Please rewrite the stretch of material below from the line containing "This screenshot has" through the end, swapping "coordinates" for "position" and keeping everything else the same. Leave the pictures out of your answer.

**Excerpted records**.

++++++++

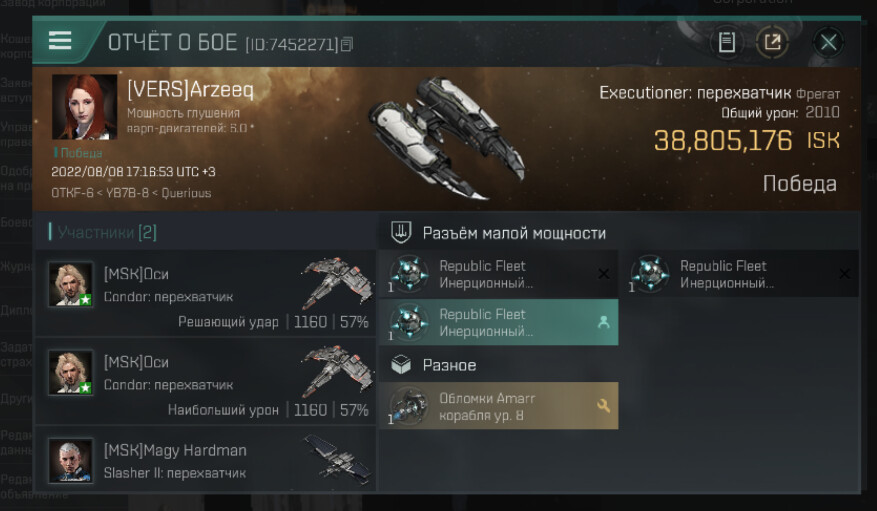The height and width of the screenshot is (511, 877).
Task: Close the battle report window
Action: [x=828, y=42]
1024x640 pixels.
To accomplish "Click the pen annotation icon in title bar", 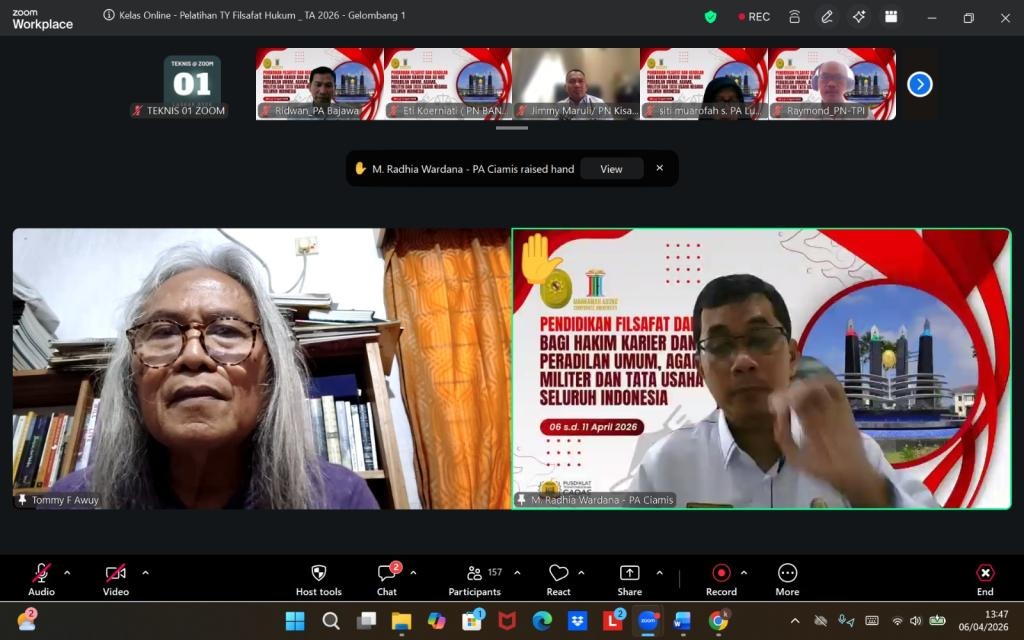I will coord(826,17).
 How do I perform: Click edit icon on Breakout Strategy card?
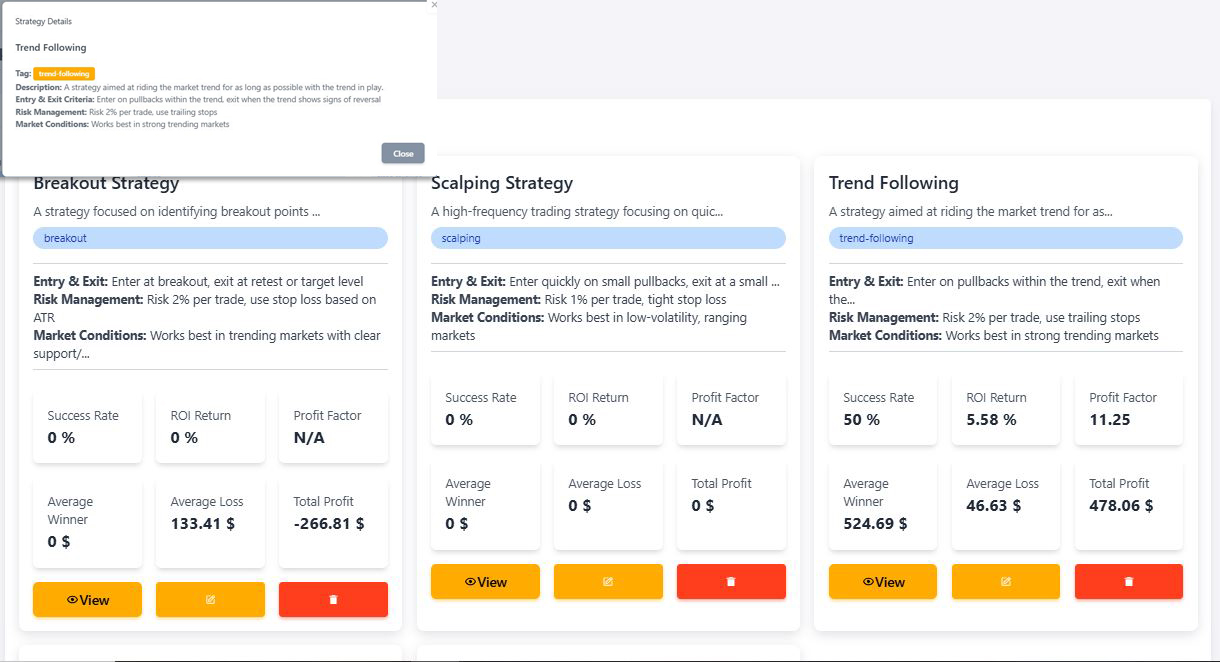pos(210,599)
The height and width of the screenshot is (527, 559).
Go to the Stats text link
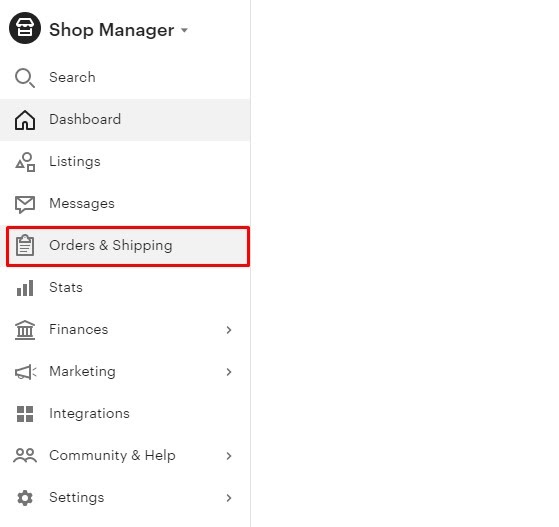click(66, 287)
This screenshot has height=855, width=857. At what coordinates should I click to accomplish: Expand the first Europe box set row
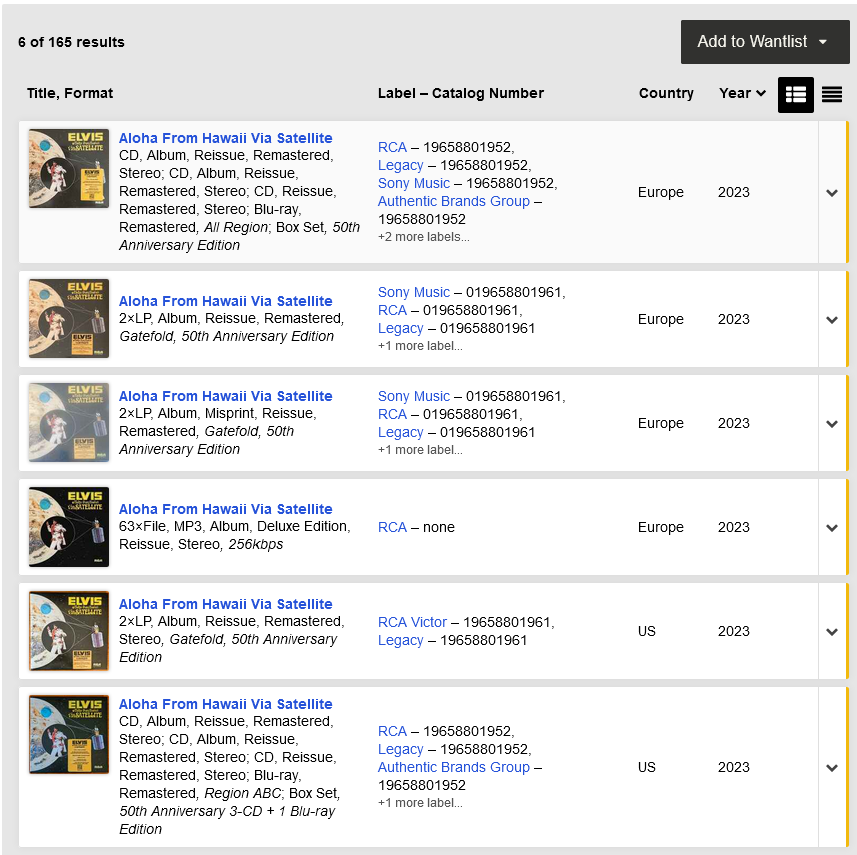pyautogui.click(x=831, y=193)
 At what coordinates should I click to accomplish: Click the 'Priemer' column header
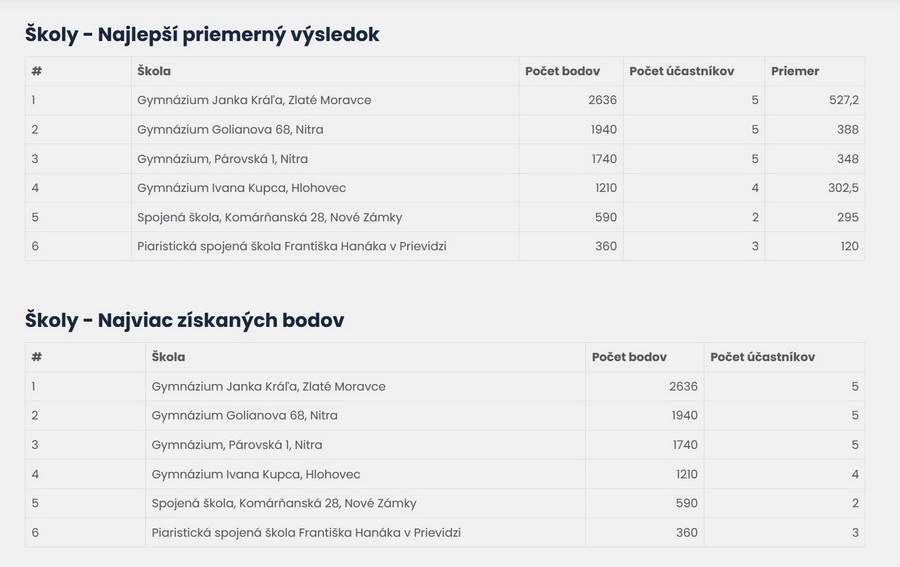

++++++++

**Solution to this exercise**.
This screenshot has height=855, width=857. At what position should I click to accomplish: Expand the first Europe box set row
pyautogui.click(x=831, y=193)
 At what position should I click to accomplish: Click the 'Priemer' column header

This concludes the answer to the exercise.